- TASK MATERIAL

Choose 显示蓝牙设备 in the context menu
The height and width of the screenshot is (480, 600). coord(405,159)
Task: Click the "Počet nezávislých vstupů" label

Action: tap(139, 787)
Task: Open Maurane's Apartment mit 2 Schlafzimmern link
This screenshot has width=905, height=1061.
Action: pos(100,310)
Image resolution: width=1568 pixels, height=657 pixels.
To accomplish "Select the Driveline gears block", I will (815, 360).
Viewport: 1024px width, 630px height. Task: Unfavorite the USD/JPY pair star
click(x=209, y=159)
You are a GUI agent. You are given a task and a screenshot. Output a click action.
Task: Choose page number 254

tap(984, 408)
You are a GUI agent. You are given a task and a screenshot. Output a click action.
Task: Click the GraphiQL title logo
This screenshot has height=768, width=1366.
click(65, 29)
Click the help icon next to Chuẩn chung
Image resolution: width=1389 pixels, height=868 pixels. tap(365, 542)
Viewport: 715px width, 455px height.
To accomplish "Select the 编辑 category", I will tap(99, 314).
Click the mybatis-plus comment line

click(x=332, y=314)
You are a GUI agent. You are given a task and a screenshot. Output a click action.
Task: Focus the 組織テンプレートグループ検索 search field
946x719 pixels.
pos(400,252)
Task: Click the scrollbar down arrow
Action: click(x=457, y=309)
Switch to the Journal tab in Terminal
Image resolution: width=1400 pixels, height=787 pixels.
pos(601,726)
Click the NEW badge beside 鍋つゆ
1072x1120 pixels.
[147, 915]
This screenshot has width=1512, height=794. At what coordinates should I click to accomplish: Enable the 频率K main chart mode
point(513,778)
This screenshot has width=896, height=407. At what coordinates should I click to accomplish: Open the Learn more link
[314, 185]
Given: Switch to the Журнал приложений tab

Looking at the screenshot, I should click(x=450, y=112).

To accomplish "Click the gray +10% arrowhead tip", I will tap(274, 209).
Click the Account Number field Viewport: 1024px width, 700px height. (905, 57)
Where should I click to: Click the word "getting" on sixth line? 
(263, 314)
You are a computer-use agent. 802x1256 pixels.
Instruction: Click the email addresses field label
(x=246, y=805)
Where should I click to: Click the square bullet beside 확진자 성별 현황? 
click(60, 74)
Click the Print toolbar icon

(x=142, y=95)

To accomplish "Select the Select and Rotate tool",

- TASK INSTRUCTIONS
Collect every line of the data above that contains the word "Choose", and list those lines in their original order.

- TASK SOLUTION
Choose 显示蓝牙设备 in the context menu
Task: Choose page number 254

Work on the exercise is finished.